Yesterday, despite my taking the time to write out what had been on my mind, I had a bad day. Anxiety combined with stress and insomnia worked their special magic on my system. Fortunately, I have a fairly good support system these days that I can turn to, with few words and say--things suck right at the moment. I know they will get better, but it is just getting through the feeling of raw electricity running through my body for no apparent reason. The last two therapists I've been through would have said there was a reason... this could be part of the reason traditional therapy didn't work for me. Well, that or my comparison of the profession to prostitution (a comparison my many therapist friends love, I'm sure)--which I actually wrote an entire book chapter on. It's safe for you to assume that was the tail end of therapy for me.
Therapy requires you sit in a room for an hour talking. I don't talk about how I feel... it's challenge enough for me to write about it without the guise of characters, excessive sarcasm and the brilliant banner of fiction. My preference is to work through whatever is going on in my head on some piece of gym equipment or trail. But after over 4 hours in the last three days and more than 20 miles on an elliptical, bike and treadmill all I'm left with is are some slightly tired muscles.
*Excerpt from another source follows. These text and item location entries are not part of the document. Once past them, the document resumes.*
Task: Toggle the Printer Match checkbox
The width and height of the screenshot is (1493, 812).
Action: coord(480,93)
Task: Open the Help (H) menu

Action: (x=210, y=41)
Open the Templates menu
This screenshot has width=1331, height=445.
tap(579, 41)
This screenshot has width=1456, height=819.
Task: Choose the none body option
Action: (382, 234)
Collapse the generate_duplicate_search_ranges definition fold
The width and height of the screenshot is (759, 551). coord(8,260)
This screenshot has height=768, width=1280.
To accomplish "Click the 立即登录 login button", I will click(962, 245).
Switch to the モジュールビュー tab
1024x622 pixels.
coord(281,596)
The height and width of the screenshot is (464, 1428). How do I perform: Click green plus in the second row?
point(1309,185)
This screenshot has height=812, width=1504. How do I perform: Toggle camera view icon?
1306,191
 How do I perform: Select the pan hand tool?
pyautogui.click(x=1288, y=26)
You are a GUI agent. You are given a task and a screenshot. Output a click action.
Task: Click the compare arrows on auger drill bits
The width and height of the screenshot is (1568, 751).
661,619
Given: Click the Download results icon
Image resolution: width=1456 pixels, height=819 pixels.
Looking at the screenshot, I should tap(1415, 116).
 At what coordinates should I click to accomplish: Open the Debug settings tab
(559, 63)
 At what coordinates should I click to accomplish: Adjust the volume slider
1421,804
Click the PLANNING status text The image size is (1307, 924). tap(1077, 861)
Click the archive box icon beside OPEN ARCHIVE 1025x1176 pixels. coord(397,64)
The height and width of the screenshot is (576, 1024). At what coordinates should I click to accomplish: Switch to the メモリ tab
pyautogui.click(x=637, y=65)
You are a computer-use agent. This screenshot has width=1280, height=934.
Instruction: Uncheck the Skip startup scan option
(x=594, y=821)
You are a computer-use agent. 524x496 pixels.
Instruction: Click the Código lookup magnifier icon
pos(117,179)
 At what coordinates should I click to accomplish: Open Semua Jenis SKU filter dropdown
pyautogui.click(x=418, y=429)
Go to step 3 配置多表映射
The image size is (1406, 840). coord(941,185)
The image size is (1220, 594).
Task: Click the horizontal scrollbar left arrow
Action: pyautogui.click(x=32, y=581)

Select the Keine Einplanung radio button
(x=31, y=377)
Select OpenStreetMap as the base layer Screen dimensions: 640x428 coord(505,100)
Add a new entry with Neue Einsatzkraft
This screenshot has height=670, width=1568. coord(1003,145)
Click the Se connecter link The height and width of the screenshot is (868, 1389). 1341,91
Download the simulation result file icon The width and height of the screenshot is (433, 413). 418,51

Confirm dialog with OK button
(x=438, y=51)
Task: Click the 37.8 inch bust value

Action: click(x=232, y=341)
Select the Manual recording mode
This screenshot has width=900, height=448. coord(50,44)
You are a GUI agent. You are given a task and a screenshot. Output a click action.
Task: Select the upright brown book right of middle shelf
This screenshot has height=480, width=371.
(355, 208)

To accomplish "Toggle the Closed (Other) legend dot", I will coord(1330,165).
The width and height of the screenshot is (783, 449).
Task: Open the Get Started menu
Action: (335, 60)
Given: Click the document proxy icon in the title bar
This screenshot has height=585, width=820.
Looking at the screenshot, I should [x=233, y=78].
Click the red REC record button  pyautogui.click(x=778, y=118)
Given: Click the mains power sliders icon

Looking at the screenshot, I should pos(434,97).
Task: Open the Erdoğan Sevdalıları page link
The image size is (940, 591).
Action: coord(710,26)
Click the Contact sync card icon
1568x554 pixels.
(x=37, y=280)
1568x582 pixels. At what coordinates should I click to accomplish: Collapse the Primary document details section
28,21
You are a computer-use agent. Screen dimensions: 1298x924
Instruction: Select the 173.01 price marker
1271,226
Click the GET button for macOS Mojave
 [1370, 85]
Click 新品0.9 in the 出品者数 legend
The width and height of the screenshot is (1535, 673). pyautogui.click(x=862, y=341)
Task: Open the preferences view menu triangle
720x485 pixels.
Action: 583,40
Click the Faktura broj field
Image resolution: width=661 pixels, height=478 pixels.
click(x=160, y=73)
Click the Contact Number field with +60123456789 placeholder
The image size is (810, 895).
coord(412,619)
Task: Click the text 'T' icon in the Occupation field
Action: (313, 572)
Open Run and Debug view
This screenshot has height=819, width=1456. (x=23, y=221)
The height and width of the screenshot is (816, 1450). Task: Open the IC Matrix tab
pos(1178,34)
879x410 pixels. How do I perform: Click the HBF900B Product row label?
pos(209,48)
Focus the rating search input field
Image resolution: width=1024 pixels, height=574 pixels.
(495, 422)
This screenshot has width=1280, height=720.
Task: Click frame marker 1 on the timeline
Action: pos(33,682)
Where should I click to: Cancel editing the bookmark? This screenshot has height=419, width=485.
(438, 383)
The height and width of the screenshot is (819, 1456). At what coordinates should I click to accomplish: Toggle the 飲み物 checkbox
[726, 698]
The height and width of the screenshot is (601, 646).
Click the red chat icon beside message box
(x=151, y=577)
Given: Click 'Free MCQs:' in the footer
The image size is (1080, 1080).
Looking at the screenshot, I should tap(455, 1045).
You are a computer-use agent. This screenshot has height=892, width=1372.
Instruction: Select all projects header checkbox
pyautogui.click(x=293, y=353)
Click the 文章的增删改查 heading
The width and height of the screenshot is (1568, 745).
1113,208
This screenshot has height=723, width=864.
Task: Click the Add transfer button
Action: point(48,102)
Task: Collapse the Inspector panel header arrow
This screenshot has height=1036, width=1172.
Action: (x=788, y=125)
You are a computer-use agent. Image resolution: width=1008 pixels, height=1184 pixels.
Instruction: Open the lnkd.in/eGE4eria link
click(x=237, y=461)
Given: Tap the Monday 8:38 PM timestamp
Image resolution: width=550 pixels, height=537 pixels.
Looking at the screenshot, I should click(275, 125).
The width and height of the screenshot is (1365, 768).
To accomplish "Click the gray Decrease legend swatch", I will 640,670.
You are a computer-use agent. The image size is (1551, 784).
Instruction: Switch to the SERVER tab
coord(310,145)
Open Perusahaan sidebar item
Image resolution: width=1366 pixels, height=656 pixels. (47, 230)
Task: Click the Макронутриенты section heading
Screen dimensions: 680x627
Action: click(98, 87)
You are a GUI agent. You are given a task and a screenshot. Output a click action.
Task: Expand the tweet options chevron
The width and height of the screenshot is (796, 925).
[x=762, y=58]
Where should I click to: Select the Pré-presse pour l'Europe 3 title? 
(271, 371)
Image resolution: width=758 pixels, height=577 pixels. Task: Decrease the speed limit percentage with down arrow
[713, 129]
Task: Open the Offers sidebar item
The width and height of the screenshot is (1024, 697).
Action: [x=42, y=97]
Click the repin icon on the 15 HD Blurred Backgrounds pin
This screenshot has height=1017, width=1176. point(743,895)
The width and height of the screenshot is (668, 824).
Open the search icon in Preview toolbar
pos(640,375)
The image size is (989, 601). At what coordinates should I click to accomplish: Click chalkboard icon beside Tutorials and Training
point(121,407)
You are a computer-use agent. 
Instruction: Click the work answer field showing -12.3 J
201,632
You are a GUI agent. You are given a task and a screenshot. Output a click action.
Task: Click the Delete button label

What this week boils down to for me is the fear of getting sick again. I trust the medical profession as much as I trust the mental health profession--perhaps even less sometimes. It has failed me on more than one occasion leaving me to find my own diagnosis and subsequent therapies. I don't know what other people do; live with feeling horrible, I suppose. That's something I refused to accept despite being told that was the bottom line. And now here I am, three months into finally feeling un-zombie like--no longer plagued by fatigue and pain, able to actually workout more than 30 minutes a day AND still do other things after work. Insomnia, while inconvenient and a drag, doesn't render me on caffeine binges and barely able to move.
But, now I've discovered a fear... something new for me; fear isn't something I've allowed in my life (with the exception of spiders, of course). Fear that suddenly things will all turn around again on me; fear that I won't have the wherewithal to fight it both physically and mentally; fear I'll somehow screw it up--whatever "it" is. Like everything else, I will eventually work my way through this... but like I tell all my friends who come to me for sane, direct and practical advice "It's a process. Deal with it."